Merck's third-quarter earnings told a story that investors in Pfizer and many other branded-pharmaceutical companies can understand all too well. Even though its adjusted net income beat expectations, Merck's sales fell short of what investors wanted to see, as the loss of patent protection on asthma treatment Singulair and weak sales of its diabetes drug Januvia weighed on its overall results. A reduction in GAAP earnings guidance and continuing expectations for a year-over-year revenue drop of about 5% to 6% between 2012 and 2013 weighed on the stock.

Moreover, a big part of Merck's trouble is that just about all of its business segments have been performing poorly. Pharmaceuticals make up about 86% of Merck's total sales, but during the third quarter, revenue fell at its consumer-care and animal-health segments, as well as for its catch-all "other revenues" category. Problems in maintaining focus are a big part of why Pfizer, AbbVie, and other companies have joined the trend toward breaking up big health-care conglomerates rather than trying to maintain a firm grip on a sprawling set of businesses under one roof.

Still, drug development is a key driver of overall results for Merck, and the bulk of Merck's share-price gains over the past quarter came in mid-January, when the drug company said that it began its FDA submission process for its MK-3475 melanoma and cancer therapy.

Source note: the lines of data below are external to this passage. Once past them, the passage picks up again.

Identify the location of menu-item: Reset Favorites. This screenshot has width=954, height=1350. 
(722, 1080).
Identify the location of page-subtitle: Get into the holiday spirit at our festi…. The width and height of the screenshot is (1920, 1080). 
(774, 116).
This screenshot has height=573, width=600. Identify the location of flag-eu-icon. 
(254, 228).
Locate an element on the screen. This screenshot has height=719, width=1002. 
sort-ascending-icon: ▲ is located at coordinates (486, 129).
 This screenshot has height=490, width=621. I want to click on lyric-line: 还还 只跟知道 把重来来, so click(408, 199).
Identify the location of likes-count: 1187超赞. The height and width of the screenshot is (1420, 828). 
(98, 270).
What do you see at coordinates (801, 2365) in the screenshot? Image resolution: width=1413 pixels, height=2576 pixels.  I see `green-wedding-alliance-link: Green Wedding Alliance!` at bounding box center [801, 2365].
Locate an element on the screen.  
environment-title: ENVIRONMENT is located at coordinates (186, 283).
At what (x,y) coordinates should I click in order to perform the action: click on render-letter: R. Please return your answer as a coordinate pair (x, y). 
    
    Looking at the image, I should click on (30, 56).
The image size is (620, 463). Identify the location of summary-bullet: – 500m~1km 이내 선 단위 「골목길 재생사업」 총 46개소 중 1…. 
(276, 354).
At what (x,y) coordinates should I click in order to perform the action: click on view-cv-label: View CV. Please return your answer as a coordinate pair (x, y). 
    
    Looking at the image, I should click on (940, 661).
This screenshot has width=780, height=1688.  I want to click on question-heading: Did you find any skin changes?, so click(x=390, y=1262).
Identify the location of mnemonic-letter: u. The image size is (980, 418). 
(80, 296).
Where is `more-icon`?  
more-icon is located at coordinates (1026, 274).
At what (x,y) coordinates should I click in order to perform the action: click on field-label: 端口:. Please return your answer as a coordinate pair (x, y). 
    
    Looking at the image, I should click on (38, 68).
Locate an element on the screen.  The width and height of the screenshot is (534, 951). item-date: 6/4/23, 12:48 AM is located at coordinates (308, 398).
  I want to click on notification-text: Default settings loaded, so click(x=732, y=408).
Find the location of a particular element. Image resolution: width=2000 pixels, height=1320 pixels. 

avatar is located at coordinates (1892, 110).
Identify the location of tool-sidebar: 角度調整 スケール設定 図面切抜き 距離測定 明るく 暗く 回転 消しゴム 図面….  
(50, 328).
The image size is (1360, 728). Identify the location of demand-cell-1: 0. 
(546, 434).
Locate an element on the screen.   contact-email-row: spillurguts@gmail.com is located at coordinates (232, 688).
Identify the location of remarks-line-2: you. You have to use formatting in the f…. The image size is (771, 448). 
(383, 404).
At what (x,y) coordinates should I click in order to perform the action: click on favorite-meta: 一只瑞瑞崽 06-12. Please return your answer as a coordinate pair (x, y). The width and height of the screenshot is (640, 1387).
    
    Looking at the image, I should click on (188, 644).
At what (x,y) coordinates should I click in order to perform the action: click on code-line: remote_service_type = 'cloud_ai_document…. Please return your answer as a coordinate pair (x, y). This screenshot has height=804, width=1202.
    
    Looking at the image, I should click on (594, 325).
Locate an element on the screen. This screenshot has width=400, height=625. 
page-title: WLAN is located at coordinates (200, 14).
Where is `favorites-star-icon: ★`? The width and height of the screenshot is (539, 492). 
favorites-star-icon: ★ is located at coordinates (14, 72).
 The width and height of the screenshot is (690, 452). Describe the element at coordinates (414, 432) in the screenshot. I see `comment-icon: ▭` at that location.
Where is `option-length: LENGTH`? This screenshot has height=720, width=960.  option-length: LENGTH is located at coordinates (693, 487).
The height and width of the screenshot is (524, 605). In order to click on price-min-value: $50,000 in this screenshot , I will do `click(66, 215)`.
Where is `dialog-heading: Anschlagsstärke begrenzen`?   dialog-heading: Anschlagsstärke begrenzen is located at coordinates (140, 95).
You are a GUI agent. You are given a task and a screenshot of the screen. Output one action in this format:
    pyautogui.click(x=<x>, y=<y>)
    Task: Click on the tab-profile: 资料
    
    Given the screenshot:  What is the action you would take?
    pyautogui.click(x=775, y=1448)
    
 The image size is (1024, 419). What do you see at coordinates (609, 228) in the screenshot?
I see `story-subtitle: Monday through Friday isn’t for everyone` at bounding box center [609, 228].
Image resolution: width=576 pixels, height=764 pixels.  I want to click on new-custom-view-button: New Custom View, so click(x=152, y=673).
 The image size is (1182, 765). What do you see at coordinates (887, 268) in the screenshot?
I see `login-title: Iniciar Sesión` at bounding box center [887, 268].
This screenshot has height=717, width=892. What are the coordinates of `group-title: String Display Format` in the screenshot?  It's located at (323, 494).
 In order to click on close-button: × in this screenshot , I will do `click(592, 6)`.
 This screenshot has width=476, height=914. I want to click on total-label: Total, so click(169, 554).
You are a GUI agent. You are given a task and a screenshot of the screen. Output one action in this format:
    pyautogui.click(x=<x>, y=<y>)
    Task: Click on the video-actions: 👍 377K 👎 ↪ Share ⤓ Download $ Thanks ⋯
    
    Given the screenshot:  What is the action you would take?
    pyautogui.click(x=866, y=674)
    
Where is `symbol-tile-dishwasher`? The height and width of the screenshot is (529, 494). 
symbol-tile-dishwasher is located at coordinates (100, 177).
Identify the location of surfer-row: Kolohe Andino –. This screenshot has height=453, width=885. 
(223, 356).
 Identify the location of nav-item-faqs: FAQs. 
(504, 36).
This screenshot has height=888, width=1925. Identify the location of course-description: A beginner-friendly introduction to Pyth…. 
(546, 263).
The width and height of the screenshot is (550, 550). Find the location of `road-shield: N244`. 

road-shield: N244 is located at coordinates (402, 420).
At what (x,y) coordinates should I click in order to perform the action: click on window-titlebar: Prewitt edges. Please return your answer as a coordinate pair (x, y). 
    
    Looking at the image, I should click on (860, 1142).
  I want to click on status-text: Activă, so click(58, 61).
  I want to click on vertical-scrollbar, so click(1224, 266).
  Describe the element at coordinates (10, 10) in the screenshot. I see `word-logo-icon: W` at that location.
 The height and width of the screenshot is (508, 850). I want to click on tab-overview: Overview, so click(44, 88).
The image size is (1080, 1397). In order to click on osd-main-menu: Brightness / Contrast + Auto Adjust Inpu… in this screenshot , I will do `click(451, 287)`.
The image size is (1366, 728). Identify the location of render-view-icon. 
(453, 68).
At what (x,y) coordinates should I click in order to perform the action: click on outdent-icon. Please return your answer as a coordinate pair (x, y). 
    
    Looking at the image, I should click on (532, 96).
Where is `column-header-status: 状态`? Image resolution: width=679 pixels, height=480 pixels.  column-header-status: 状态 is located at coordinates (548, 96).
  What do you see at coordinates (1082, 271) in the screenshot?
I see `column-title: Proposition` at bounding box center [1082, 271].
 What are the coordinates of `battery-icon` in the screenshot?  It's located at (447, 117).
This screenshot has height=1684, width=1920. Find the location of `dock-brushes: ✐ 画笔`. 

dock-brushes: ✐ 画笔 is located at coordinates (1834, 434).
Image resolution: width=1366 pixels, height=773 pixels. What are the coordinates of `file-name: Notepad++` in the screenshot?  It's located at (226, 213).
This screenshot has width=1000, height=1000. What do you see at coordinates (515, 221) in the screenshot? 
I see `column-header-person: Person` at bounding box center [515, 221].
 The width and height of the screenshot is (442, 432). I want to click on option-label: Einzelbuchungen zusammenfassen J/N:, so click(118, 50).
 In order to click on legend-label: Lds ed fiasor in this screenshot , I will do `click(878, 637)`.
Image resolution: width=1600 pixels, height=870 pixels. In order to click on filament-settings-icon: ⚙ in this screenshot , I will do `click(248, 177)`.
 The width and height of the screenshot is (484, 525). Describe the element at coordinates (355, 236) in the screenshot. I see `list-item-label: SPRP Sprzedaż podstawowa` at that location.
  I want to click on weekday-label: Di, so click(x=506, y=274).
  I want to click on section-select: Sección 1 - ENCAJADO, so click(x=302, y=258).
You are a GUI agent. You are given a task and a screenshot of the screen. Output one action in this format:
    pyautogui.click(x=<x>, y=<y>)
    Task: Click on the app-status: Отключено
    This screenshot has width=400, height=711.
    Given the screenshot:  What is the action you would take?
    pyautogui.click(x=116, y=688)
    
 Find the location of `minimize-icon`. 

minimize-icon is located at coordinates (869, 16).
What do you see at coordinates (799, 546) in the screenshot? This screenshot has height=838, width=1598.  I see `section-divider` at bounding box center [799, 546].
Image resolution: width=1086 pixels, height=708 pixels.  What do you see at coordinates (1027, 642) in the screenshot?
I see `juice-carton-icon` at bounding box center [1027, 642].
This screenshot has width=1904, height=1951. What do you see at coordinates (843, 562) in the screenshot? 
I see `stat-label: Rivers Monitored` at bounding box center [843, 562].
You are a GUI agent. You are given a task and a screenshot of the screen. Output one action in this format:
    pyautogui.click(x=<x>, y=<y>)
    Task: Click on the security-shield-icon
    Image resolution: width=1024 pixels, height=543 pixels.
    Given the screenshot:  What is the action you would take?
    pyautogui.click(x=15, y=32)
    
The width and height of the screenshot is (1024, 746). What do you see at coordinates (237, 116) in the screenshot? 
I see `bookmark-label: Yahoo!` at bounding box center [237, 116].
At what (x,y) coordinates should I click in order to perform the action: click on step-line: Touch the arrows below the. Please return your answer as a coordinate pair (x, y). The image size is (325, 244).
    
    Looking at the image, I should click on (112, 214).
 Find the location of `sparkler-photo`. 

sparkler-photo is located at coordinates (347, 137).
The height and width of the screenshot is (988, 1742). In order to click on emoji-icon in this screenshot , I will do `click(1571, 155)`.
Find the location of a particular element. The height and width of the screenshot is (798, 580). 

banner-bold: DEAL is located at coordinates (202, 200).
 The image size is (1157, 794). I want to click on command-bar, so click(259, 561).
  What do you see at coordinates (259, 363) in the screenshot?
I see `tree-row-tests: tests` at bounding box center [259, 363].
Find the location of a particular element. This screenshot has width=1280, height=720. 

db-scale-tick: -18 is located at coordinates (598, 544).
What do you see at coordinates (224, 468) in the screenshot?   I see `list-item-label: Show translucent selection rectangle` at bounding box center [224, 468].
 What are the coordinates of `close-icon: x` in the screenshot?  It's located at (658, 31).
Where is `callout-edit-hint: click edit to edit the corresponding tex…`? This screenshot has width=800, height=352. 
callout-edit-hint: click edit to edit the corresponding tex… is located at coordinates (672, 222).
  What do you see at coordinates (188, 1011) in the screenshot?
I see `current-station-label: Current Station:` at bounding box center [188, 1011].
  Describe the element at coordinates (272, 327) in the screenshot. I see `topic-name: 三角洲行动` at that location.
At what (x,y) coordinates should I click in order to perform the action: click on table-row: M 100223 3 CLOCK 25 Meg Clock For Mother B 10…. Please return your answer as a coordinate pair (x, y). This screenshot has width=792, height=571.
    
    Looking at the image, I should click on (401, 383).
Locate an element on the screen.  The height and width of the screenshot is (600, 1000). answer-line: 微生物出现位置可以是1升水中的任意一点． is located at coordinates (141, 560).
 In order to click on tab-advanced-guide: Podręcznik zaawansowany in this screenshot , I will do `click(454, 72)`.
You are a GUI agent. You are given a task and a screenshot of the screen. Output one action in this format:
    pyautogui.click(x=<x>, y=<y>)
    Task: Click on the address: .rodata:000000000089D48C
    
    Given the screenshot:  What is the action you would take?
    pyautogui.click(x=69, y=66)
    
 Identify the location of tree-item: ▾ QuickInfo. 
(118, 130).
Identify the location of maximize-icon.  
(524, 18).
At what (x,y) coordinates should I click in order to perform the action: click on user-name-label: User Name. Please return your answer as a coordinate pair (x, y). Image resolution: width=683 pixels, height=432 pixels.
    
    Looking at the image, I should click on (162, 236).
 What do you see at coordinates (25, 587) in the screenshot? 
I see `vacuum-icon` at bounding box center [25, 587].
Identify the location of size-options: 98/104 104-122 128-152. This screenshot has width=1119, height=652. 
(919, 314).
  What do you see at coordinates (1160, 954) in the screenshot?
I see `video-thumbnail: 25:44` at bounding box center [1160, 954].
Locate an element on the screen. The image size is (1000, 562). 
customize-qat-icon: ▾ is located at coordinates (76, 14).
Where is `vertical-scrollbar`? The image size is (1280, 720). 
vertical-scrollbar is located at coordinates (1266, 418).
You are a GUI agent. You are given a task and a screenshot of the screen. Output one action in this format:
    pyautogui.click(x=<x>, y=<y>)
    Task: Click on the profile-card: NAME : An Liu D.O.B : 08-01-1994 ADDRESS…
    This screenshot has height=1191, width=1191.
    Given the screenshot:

With expectations of completing the application by mid-2014, Merck hopes that the drug will live up to huge potential, with many analysts looking for MK-3475 to treat not only melanoma but also other types of cancer and hit peak sales levels of $3 billion or more. That would go a long way toward replacing lost revenue from Singulair and other patent-cliff losses.

Merck is also working hard to find strategic alliances. The company said just this week that it would invest $2.3 billion in Belgium's Ablynx, a biotech company that could help Merck develop its cancer-fighting pipeline even more quickly. Perhaps more importantly, some believe that Merck might make a deal with Novartis to swap Merck's over-the-counter consumer products business for Novartis' animal-health line. That at least would make Merck a bigger player in animal health while divesting itself of one minor business, even if it wouldn't represent a full solution that Pfizer's and AbbVie's complete spinoffs addressed more efficiently.

In the Merck earnings report, watch for two things: the latest on its drug pipeline, and any news on the corporate restructuring front. Having held out for so long, a decision from Merck to make a major shift in structure could make the stock soar if investors like what they see.